第一回戦 『剣』を作れぇぇ!!それでは始めぇぇ!!」っとおっしゃっております。」


「始めぇぇ!!」「いや別の人喋ってやれよ!!おじいちゃん頑張ったのに意味ないやん!!」


 ドワーフがすごい勢いで材料を漁っていく。しかしハバキは動かない。

「俺はこれを使うぜ!!かの伝説のアダマンタイトだ。加工するのにも一級の腕が必要だ。あんたはどうする?」


「俺はこれでいい。」


 ハバキの手元にはなんの変哲もない石が握られている。


「はぁ!!テメェ舐めて上がるのか!!まぁいい勝手にやってろっー!?」


「オオッと!! ハバキ選手、炉に石を入れずにそのまま鍛治台において叩き出したッ!!

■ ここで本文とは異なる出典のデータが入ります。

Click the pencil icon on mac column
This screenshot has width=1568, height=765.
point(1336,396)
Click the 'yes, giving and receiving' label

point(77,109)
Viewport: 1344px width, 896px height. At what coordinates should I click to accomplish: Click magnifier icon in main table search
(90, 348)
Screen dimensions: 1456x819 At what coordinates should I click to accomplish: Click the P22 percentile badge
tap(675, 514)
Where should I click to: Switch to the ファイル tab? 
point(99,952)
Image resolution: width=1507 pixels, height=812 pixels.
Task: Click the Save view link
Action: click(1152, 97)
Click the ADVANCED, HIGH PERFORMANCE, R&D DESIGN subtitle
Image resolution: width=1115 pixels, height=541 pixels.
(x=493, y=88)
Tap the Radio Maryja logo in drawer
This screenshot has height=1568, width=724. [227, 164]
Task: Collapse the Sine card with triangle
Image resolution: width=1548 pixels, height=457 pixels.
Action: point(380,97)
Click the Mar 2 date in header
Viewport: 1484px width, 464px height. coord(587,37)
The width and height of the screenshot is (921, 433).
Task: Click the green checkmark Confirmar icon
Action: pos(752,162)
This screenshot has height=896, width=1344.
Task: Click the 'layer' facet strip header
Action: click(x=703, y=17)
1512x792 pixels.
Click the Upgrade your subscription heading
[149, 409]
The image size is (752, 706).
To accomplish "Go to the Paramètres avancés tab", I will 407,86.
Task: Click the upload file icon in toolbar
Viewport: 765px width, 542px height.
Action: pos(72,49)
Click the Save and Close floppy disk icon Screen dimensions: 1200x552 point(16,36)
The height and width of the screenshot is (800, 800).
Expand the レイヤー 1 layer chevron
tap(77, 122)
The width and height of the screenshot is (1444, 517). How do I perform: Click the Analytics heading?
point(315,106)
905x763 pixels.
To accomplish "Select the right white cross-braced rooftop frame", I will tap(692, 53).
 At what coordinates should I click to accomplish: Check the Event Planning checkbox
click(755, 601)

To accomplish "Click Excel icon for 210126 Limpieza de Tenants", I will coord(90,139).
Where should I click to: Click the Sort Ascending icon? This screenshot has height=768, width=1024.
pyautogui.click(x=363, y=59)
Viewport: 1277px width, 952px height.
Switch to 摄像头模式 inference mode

ここからは解説を私ミネオが務めさせてもらいます!!あぁ!!そう言っている間にスピードが加速していく!!」


キュコォォォォォォォォ


「なんということだぁ!!もはや謎の快音が響いている!!なんか光っているぞ!!なんなんだあれは!!」


カンッー

ハバキの鍛治台の上には透き通るような透明感を放つ一本の剣が置いてあった・・・

「なんてことでしょう!!高速かつ高圧力すぎて石をダダダッダイアモンドに変えたとでもいうのかぁぁ!!」

「なんですってぇぇぇ!!」「あ兄ちゃん酒くれない?」


「ふっ・・・たかがダイアモンドにしただけだ。べっ別に〜おっ俺はアダマンタイトだし。」

「これは魔力を込めながら圧力を加えたからアダマンタイトに変化した。」


「ドワーフのおっさんが燃え尽きたァァァァ!!膝から崩れ落ちて動かない〜!!リタイアです!!」


 タンカーで運ばれるおっさんの脇を通り過ぎて一人のドワーフが歩み出てくる。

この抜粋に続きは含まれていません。